The Governing Problem
Strip away the personalities and the structural argument remains. Reform UK has eight MPs, dozens of councils it has held for less than 18 months, and no record of running a national government department. Its economic spokesperson, Robert Jenrick, defected from the Conservatives in January 2026. Its policy platform has been independently assessed as containing tens of billions of pounds in unfunded promises, several of which the leader has already walked away from. Its donor base sits offshore. Its candidates resign in waves. Its internal disputes spill into police referrals.
Populist parties in power do a recognisable set of things: they attack the institutions that constrain them, including courts, broadcasters, civil services and statistics agencies; they govern by announcement and crisis; they punish defectors and reward loyalists; they discover, usually around year two, that the structural problems of the state are not solved by rhetoric.
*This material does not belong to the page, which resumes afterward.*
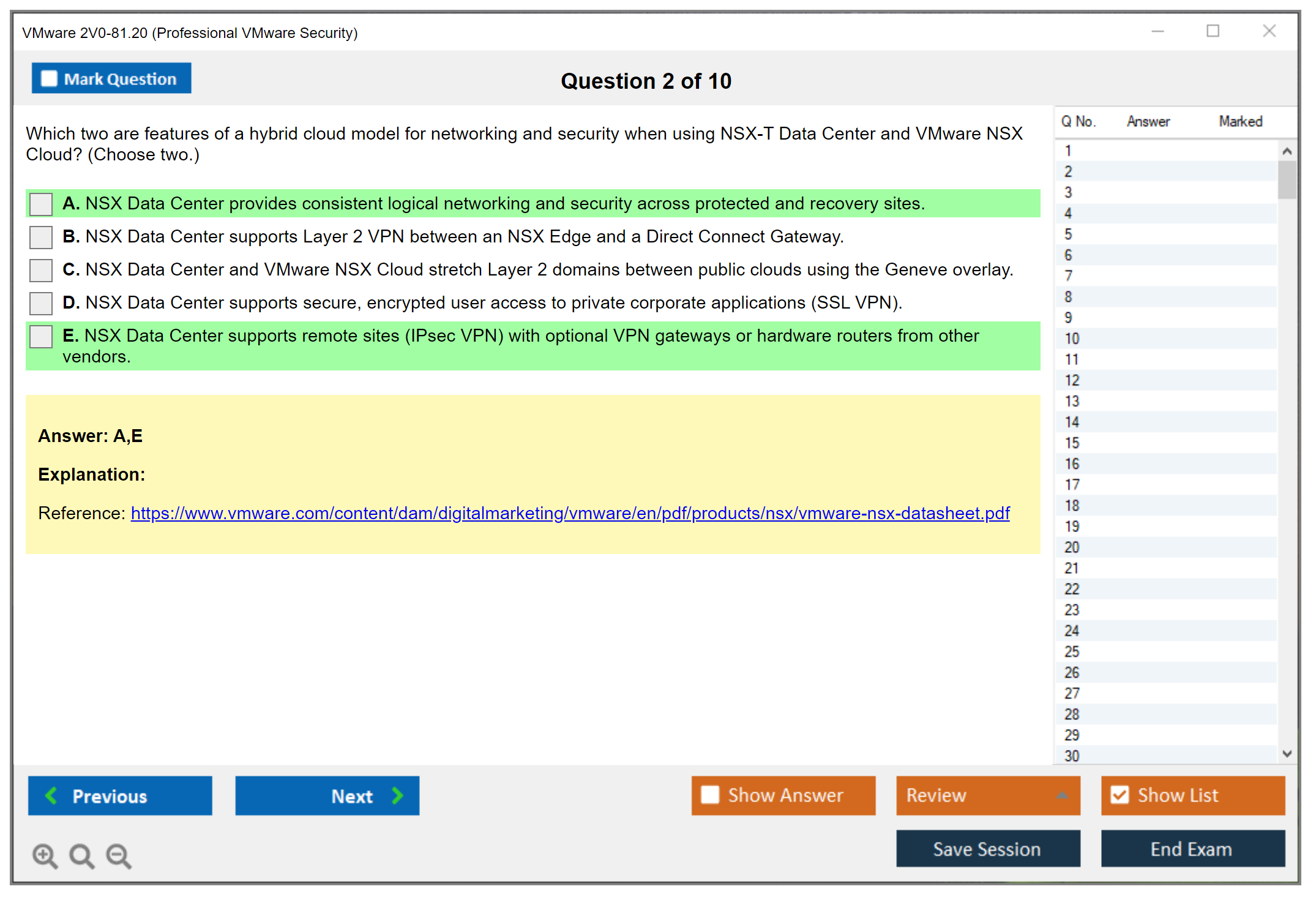Click the zoom in magnifier icon
The width and height of the screenshot is (1316, 900).
coord(44,855)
There is no reason to believe Reform UK, given the weight of evidence above, would be any different. There is every reason - in Farage's own GB News pay packet, in Tice's offshore trust, in Harborne's £22 million, in the IFS's verdict, in the Coutts dossier, in the McMurdock loans, in the Yusuf-Pochin farce, in 99 missing councillors - to believe it would be worse.
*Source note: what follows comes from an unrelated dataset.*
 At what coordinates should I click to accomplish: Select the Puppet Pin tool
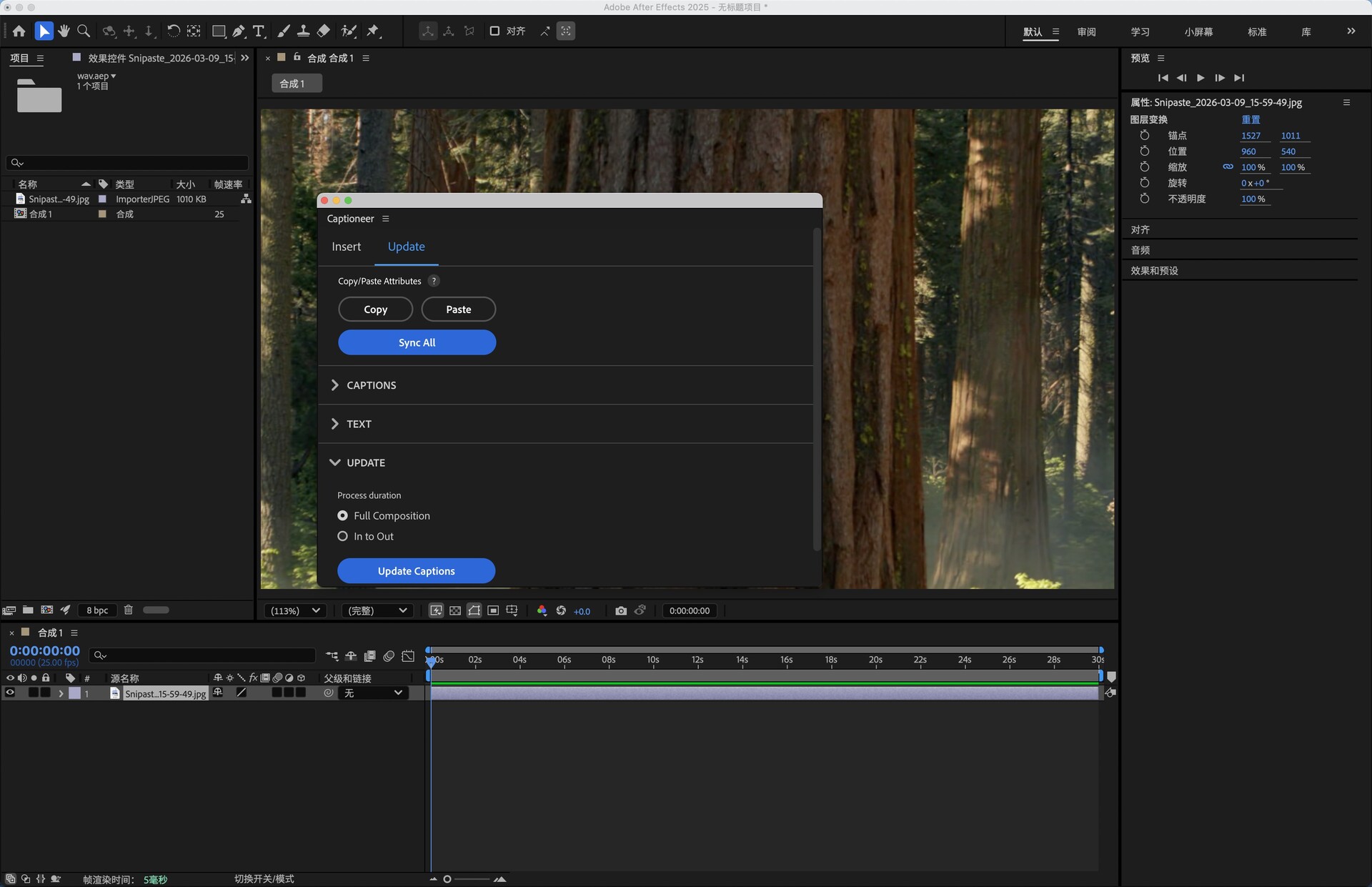coord(373,31)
Caveats and What Could Change The Picture
None of this is to deny Reform's electoral achievement. According to Mark Pack's Lib Dem Newswire tracker, Reform has led in over 200 national voting-intention opinion polls. In May 2026 the party won 1,453 council seats, ahead of Labour (1,068), the Liberal Democrats (844), the Conservatives (801) and the Greens (587). Drawing in defectors like Jenrick - these are real facts that reflect genuine voter rage at the Conservatives' collapse and Labour's first-year unpopularity. Some Reform critiques of immigration policy, of public-service productivity and of net-zero costs land because mainstream parties have not answered them.
If Reform produced a costed manifesto signed off as plausible by the IFS, if it stabilised its councillor base, if it cut ties with the offshore donor model and demonstrated discipline in a parliamentary group of fifty or sixty rather than five, then the case against it could be revised. Until then, the case stands.
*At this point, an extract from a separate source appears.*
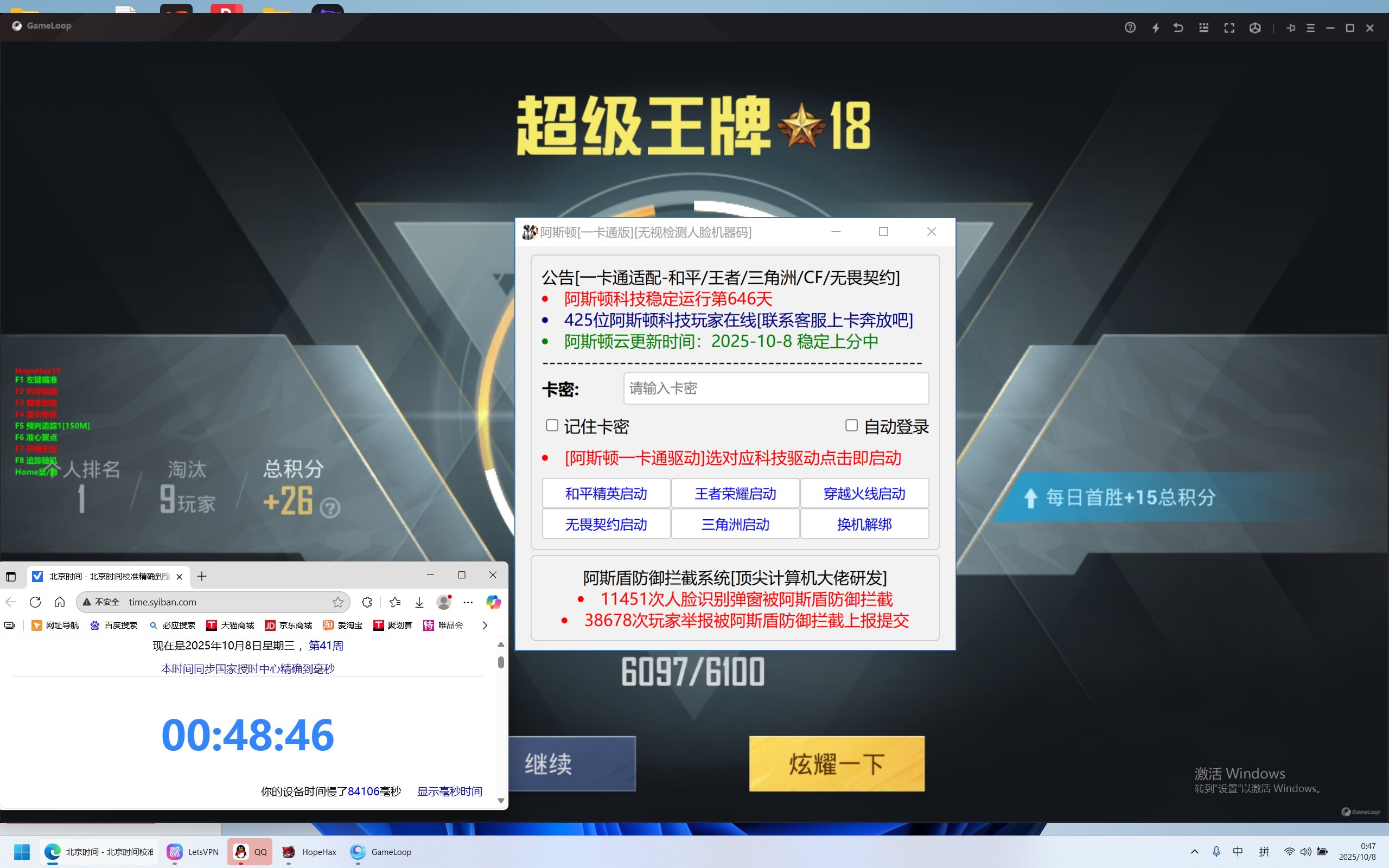Click the lightning boost icon in GameLoop
Screen dimensions: 1389x868
1155,28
You do not have to like Keir Starmer, Kemi Badenoch or Ed Davey to conclude that handing Britain to a party run on this basis, by these people, with this record, would be a serious mistake. The country has been here before, with smaller stakes, and remembers what happened when politicians elected on the promise of easy answers met the reality of office. The voters who delivered Brexit deserved better than what they got. The voters now flirting with Reform deserve to know what they would be getting before they vote, not after.
The polling lead is not a verdict. It is a warning to the rest of the system. The verdict is still to be cast.